• _EXTRACT TO READ_:
Filioque
A Latin phrase meaning "and the Son," which was
first added to the Nicene Creed in 589 at the Third Council of Toledo.
The original creedal statement reflects the tradition of the
east, which, while maintaining that the Holy Spirit proceeds from the Father in
a way differing from the Son's generation, hesitated to say more about the Holy
Spirit's origin than the text of John 15:26: "The Spirit of truth, who
proceeds from the Father."
The Greek fathers stressed the monarchy of the Father, that
is, his unity and his role as the sole cause (aitia) or principle (arche) of
the Son and the Holy Spirit, which for them guarantees the divinity and unity
of the Son and Spirit. When they link the Spirit with the Son, they refer not
to the inner life of the Trinity but rather to the economy of salvation, where
the Sprit's role follows that of the Son. This seems to be the case with their
statement, based on scripture, that the Holy Spirit is "the Spirit of the
Son" as well as of the Father (Athanasius, Ep. Serap. 3.1; Gregory of Nyssa,
Eun. 1.378), "the Image and Spirit of the Son" (Athanasius, Ep.
Serap. 1.24), "the Spirit of Christ" (Gregory of Nyssa, Maced. 13).
Gregory of Nyssa speaks of the Son's mediation or middle position (mesiteia)
with respect to the Spirit, which, however, "does not exclude the Spirit's
natural relation (phsike ... schesis) with the Father" (Tres Dii.).

• _STORED DATA_:
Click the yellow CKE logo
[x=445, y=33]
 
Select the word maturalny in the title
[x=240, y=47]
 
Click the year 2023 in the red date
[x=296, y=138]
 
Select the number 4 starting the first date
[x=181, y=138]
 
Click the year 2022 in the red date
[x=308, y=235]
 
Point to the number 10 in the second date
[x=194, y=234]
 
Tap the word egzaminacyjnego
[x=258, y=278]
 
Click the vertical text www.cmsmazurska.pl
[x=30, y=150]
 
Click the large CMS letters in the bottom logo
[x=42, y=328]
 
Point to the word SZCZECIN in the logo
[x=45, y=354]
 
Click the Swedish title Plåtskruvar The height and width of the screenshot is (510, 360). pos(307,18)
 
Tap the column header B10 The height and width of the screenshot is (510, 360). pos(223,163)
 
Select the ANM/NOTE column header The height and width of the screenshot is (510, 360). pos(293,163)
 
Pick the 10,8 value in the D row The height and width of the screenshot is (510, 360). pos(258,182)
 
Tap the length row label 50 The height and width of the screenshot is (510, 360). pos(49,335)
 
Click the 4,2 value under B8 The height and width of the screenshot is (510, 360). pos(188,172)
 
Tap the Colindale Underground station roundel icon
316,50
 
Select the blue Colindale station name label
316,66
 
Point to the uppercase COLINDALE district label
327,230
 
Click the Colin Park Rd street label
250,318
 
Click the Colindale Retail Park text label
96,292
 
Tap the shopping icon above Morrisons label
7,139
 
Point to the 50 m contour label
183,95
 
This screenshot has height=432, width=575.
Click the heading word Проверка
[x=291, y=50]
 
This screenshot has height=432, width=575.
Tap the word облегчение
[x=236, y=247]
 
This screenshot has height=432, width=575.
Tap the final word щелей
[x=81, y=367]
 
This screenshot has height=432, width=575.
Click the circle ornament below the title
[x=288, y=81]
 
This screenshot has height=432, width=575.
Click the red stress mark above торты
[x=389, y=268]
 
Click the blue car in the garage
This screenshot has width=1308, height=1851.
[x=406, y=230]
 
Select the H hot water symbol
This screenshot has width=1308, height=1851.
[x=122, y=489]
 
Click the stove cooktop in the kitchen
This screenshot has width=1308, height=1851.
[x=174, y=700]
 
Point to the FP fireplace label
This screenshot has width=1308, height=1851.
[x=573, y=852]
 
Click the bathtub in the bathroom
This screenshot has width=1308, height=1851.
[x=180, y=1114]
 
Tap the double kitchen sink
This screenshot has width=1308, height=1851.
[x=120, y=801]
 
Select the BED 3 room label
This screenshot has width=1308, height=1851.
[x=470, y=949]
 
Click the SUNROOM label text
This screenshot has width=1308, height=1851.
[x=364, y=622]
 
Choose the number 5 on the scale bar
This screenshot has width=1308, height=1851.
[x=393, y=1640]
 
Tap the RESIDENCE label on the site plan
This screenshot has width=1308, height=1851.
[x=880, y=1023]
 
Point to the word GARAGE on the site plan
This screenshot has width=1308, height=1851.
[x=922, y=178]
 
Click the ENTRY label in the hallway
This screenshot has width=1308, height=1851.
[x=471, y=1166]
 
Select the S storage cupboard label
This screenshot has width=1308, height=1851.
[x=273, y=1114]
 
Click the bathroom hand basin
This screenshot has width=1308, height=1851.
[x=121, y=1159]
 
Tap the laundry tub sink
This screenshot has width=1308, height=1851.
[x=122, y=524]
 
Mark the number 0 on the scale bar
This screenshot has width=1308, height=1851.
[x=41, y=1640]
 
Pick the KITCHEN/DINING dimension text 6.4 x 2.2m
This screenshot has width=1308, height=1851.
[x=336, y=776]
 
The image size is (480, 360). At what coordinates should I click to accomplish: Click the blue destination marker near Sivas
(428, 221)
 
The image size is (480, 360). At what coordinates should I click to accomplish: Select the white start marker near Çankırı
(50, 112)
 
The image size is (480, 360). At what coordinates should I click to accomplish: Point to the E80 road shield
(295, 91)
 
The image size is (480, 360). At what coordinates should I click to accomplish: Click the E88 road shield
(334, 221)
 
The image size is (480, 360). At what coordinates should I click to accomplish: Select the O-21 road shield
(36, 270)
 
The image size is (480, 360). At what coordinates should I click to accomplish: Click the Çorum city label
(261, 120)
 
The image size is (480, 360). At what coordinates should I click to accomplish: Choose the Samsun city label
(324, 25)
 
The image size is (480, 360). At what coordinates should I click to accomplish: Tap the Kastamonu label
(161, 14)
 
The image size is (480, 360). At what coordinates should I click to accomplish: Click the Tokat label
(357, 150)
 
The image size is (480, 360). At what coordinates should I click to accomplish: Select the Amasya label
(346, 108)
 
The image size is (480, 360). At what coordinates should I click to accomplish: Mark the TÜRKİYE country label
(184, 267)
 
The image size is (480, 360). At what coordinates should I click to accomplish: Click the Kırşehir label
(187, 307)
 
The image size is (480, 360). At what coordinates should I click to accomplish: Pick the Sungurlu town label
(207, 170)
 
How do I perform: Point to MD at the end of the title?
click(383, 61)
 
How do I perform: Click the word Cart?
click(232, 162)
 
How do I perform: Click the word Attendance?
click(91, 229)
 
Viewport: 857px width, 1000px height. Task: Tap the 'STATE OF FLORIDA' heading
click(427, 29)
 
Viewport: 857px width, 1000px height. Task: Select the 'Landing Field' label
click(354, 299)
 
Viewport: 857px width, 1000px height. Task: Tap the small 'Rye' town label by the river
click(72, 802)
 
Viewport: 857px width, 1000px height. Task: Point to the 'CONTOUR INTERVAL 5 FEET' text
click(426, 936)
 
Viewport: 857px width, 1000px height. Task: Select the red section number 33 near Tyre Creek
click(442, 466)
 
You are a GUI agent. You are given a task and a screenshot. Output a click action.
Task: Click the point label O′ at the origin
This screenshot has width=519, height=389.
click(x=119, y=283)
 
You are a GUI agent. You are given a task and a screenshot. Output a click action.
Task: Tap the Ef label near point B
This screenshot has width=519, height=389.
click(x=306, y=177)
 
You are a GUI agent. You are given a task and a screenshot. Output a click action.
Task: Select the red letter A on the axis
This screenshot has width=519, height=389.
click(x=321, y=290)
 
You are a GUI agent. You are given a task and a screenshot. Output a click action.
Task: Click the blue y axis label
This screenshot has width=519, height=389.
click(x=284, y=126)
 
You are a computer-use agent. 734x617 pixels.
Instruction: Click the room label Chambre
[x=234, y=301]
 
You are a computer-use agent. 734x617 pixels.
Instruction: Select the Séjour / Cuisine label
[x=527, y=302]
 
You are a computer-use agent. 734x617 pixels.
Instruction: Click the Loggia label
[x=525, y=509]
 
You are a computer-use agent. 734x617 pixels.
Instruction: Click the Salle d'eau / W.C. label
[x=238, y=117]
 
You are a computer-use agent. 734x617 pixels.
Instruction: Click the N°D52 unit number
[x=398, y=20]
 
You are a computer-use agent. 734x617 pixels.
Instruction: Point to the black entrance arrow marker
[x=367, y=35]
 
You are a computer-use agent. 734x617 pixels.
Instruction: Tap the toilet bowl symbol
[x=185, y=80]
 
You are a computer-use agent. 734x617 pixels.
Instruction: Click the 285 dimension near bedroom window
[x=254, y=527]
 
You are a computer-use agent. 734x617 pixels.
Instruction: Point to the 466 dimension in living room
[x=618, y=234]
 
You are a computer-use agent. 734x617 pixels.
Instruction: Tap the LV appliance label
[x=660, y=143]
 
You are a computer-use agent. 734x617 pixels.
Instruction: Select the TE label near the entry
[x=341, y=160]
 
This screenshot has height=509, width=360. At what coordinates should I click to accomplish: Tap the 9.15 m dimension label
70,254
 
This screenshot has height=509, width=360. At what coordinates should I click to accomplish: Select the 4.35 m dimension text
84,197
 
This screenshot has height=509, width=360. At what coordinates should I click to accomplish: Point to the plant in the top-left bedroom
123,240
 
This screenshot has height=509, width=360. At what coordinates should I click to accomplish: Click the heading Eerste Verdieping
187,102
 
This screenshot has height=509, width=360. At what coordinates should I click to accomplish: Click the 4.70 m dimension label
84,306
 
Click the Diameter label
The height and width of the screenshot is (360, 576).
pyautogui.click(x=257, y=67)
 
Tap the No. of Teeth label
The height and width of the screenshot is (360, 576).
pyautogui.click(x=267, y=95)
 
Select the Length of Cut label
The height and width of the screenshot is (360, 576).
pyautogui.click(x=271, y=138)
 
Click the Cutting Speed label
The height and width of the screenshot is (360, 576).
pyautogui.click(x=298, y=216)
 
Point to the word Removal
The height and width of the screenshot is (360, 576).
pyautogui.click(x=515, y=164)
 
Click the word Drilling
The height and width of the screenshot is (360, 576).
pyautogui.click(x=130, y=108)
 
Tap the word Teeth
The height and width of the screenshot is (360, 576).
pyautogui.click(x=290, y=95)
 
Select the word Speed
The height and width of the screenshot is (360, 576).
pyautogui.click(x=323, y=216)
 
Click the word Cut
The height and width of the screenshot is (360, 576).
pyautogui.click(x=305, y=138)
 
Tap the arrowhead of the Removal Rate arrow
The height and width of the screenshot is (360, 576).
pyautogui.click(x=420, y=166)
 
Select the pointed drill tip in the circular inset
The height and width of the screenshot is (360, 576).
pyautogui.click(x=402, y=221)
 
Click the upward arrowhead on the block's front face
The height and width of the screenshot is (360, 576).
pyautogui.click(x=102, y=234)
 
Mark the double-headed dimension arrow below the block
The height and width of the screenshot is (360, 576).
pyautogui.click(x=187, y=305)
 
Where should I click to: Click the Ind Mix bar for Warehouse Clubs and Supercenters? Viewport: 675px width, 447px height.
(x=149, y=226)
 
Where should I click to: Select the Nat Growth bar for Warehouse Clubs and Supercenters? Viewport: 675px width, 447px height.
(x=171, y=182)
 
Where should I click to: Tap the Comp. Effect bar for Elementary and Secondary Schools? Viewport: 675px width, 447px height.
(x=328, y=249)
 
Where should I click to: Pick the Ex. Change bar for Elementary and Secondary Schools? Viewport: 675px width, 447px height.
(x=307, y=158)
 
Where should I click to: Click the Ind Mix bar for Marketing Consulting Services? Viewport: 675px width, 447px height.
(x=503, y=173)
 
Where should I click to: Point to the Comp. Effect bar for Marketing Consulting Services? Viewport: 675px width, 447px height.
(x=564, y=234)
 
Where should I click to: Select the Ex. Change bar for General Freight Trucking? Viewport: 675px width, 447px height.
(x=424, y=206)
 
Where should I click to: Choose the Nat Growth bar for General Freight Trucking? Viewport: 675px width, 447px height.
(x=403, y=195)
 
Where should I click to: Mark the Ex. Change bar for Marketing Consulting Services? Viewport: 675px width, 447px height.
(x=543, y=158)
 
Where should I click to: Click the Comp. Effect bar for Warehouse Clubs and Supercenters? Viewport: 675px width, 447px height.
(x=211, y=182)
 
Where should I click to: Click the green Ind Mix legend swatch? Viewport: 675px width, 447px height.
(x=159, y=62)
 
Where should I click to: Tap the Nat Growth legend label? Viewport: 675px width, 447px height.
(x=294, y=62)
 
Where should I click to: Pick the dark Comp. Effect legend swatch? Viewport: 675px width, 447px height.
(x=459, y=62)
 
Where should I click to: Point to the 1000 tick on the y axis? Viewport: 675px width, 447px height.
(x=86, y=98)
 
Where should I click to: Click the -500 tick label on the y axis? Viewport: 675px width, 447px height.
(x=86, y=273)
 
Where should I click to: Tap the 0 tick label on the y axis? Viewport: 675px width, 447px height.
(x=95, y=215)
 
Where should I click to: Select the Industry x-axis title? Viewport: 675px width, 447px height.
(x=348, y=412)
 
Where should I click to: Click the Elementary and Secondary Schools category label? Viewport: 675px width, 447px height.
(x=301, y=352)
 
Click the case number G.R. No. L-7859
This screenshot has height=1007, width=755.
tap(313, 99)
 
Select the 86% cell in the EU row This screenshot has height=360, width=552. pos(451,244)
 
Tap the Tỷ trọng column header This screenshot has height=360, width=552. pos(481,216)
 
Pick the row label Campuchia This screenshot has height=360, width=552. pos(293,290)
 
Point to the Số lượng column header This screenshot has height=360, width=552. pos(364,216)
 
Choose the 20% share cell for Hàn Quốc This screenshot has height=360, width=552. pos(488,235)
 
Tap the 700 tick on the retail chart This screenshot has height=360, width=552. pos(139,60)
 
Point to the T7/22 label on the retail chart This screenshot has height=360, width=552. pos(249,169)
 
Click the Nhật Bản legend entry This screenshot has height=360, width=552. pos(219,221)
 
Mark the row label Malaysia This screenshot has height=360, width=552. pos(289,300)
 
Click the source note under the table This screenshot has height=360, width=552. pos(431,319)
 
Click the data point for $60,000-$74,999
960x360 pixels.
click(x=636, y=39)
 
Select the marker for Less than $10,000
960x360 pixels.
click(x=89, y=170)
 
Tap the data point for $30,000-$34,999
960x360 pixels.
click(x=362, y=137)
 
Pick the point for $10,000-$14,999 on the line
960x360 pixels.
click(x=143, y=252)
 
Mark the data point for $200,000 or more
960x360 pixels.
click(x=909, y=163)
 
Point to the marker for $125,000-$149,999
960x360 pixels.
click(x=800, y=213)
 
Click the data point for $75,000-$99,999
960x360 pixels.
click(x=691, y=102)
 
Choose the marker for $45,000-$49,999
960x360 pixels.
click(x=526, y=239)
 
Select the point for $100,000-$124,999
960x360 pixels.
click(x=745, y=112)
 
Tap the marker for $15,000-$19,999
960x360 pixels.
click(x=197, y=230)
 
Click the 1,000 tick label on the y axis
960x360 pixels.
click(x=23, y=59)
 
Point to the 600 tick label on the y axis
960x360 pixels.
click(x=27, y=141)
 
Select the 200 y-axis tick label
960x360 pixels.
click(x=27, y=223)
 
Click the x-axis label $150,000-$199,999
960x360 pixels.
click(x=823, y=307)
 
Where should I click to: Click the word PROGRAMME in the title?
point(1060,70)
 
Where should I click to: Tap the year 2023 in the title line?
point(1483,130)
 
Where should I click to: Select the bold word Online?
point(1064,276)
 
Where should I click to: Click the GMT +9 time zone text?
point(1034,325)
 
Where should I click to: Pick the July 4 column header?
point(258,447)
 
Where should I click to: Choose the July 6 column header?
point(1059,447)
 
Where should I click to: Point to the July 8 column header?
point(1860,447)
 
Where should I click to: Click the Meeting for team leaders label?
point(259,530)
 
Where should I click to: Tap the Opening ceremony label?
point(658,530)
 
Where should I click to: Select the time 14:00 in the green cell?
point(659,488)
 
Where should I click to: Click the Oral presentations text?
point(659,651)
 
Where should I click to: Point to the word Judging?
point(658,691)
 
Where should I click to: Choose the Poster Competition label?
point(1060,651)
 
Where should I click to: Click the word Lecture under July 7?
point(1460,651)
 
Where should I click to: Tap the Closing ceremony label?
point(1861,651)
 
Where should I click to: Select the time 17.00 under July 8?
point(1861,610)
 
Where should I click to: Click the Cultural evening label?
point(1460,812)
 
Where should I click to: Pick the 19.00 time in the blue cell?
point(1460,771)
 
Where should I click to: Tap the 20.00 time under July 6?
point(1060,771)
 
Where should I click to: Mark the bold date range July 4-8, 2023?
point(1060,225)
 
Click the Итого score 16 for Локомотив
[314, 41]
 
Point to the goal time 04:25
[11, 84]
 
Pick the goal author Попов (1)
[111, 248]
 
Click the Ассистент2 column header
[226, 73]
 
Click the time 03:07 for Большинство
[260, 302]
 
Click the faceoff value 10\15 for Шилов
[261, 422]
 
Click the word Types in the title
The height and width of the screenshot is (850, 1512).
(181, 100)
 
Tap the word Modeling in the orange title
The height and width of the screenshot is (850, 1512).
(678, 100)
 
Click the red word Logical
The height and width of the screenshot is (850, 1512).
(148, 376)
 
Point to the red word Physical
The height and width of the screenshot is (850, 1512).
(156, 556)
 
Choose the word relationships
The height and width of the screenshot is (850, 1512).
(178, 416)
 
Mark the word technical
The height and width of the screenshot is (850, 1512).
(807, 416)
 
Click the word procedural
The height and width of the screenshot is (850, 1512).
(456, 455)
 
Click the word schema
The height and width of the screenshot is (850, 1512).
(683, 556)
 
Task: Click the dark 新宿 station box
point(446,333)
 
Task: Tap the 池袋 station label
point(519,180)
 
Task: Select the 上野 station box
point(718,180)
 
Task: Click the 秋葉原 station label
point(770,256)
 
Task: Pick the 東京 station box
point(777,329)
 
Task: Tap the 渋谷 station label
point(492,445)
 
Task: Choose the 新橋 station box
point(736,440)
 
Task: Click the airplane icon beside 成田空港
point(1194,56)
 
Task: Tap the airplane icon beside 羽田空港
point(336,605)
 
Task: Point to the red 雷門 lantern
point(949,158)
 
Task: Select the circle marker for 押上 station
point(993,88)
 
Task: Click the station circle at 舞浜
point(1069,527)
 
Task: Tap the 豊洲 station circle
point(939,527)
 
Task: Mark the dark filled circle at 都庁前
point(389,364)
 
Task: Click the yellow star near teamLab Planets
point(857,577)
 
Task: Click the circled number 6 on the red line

• _ACTIONS TO TAKE_:
• a. List every title for the Holy Spirit that the Filioque text quotes from the Greek fathers.
• b. According to the Filioque text, when and where was the phrase first added to the Nicene Creed?
• c. Carry the text on the Filioque forward from its last sentence.
The records come from a separate source and have no connection to the text on the Filioque.

• _TASK RESULTS_:
• a.
"the Spirit of the Son"
"the Image and Spirit of the Son"
"the Spirit of Christ"

• b. In 589, at the Third Council of Toledo.

• c.
This theme was developed later by Maximus the Confessor and
John of Damascus. Maximus says that "just as the Holy Spirit is by nature
and in essence the Spirit of God the Father, so is he by nature and in essence
the Spirit of the Son since he proceeds substantially and in an ineffable way
from the Father through the begotten Son" (Qu. Thal. 63). Elsewhere, he
states that "just as the Nous [the Father] is the cause (aitios) of the
Logos, so is he of the Spirit, but through the mediation of the Logos"
(Qu. dub. 34); in his case, these expressions appear to refer to the immanent
procession, and indeed he was criticized by some Greeks for beings too
sympathetic to the Latins. For his part, John of Damascus, calling the Holy
Spirit the "Spirit of the Son" but denying that the Son is
"cause" (aitios) or that the Holy Spirit is "from the Son"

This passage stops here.